Hinweis für die Praxis:

Eine andere Auslegung kommt nur dann in Betracht, wenn deutliche Anhaltspunkte für die Absicht einer Fortführung des Arbeitsverhältnisses vorliegen. Es müssen insoweit weitere Umstände hinzutreten, aus denen sich ergibt, dass die Parteien neben dem Geschäftsführerdienstvertrag noch einen Arbeitsvertrag ruhend fortbestehen lassen und nach der Abberufung wieder realisieren wollten.

III. Mündliche Vereinbarung unwirksam

Die wirksame Aufhebung des früheren Arbeitsverhältnisses setzt die Einhaltung des Schriftformerfordernisses nach § 623 BGB voraus. Das Schriftformerfordernis wird regelmäßig schon durch den Abschluss eines schriftlichen neuen Geschäftsführerdienstvertrages gewahrt. Aus der schriftlichen Vereinbarung ergibt sich regelmäßig hinreichend deutlich die gleichzeitige Beendigung des ursprünglichen Arbeitsverhältnisses.

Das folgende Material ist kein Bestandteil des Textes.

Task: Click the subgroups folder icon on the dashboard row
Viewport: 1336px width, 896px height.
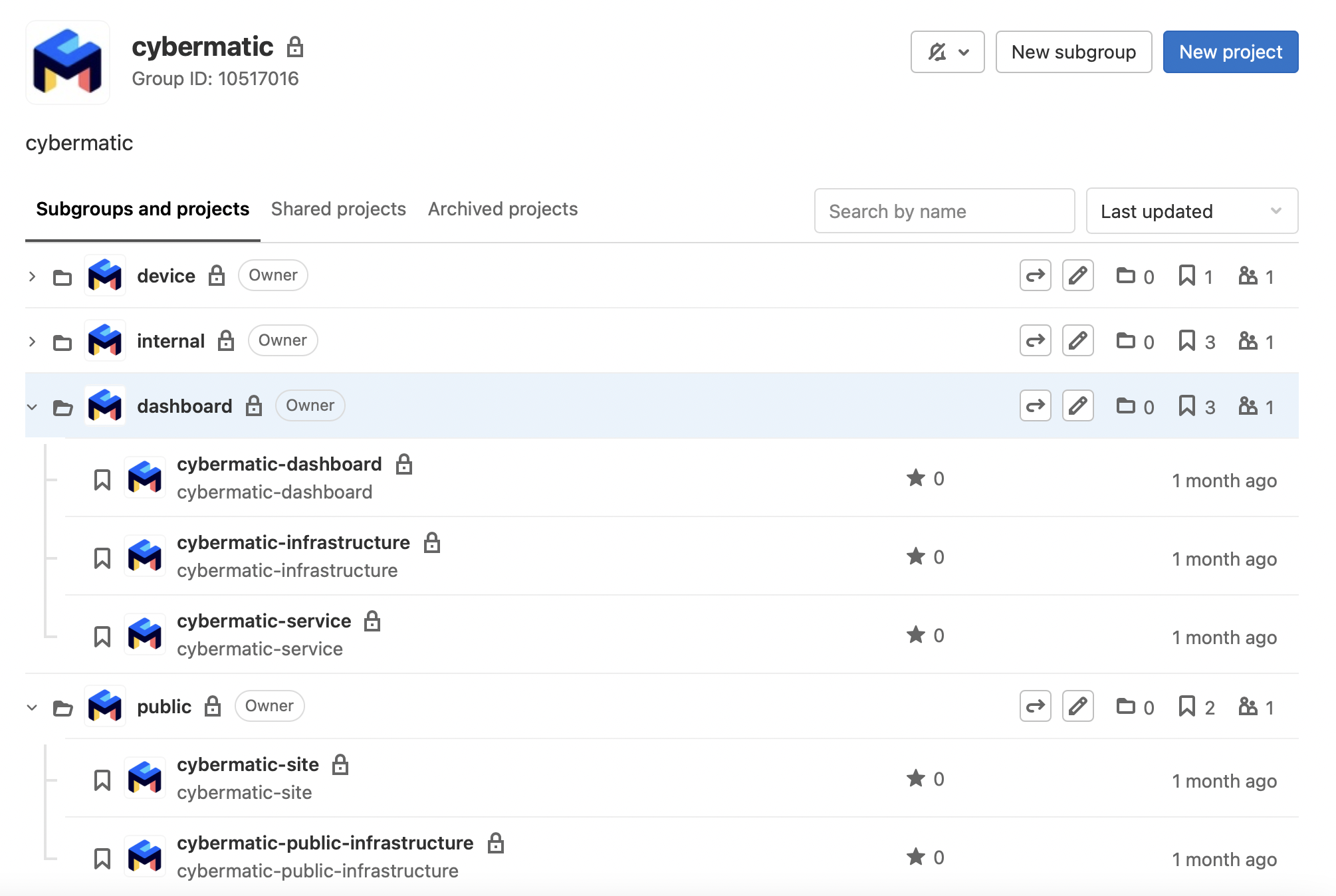Action: tap(1128, 405)
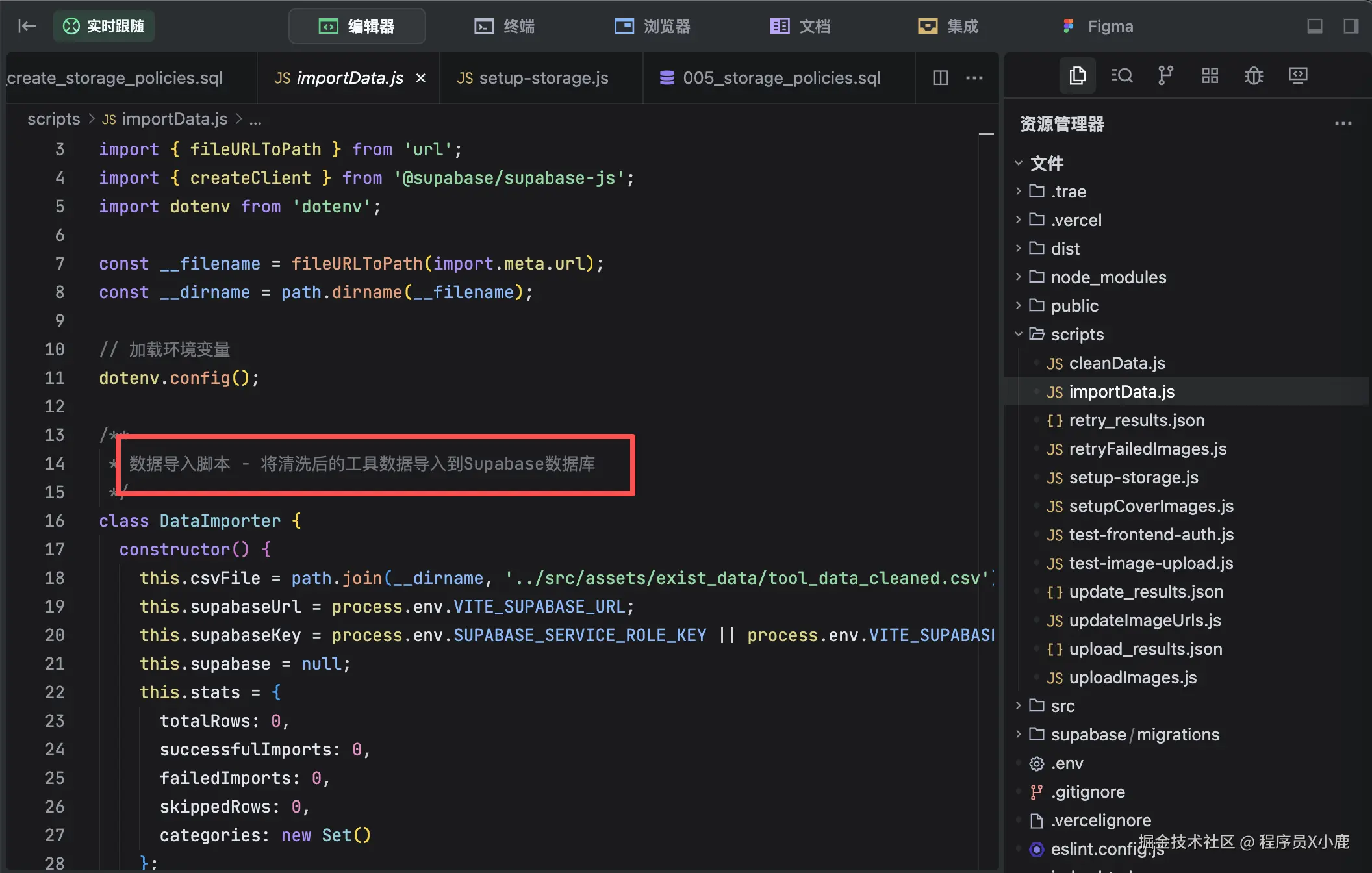The width and height of the screenshot is (1372, 873).
Task: Toggle the right sidebar layout icon
Action: [1351, 26]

Wird aber der neue Geschäftsführerdienstvertrag nur mündlich vereinbart, fehlt es an diesem Schriftformerfordernis. In diesen Fällen wird das ursprüngliche Arbeitsverhältnis gerade nicht schriftlich aufgehoben. Damit besteht es ruhend fort. Wird also ein zum Geschäftsführer beförderter Arbeitnehmer ohne schriftlichen Geschäftsführervertrag abberufen und wird das mündliche Geschäftsführerdienstverhältnis gekündigt, lebt das ursprünglich ruhende Arbeitsverhältnis wieder auf. Bei diesem ruhenden Arbeitsverhältnis handelt es sich dann um eine weitere Rechtsbeziehung. Diese weitere Rechtsbeziehung kann dann vor den Gerichten für Arbeitssachen als Arbeitsverhältnis durch Klage geltend gemacht werden.

Hinweis für die Praxis:

Das Bundesarbeitsgericht hat nochmals deutlich gemacht, dass dem Geschäftsführer in diesen Fällen kein Verstoß gegen Treu und Glauben entgegengehalten werden kann. Die Parteien können jederzeit eine schriftliche Vereinbarung treffen. Versäumt die Gesellschaft eine solche schriftliche Vereinbarung, steht es dem Geschäftsführer und früherem Arbeitgeber frei, sich auf ein ruhendes Arbeitsverhältnis zu berufen.

Fazit:

Soll ein langjähriger erfolgreicher Mitarbeiter zum Geschäftsführer bestellt werden, bedarf dies zwingend einer schriftlichen Vereinbarung. Andernfalls wird das Arbeitsverhältnis nicht wirksam aufgehoben. Der Mitarbeiter kann sich bei seiner Abberufung als Geschäftsführer auf das ruhende Arbeitsverhältnis berufen. Dieses Arbeitsverhältnis kann nur bei Vorliegen der Voraussetzungen einer sozialen Rechtfertigung nach dem Kündigungsschutzgesetz gekündigt werden. Liegen diese nicht vor, kann der Mitarbeiter seine Weiterbeschäftigung durchsetzen. Auf die Einhaltung der Schriftform ist daher besondere Sorgfalt zu verwenden. Wir empfehlen, frühere Arbeitsverhältnisse ausdrücklich aufzuheben.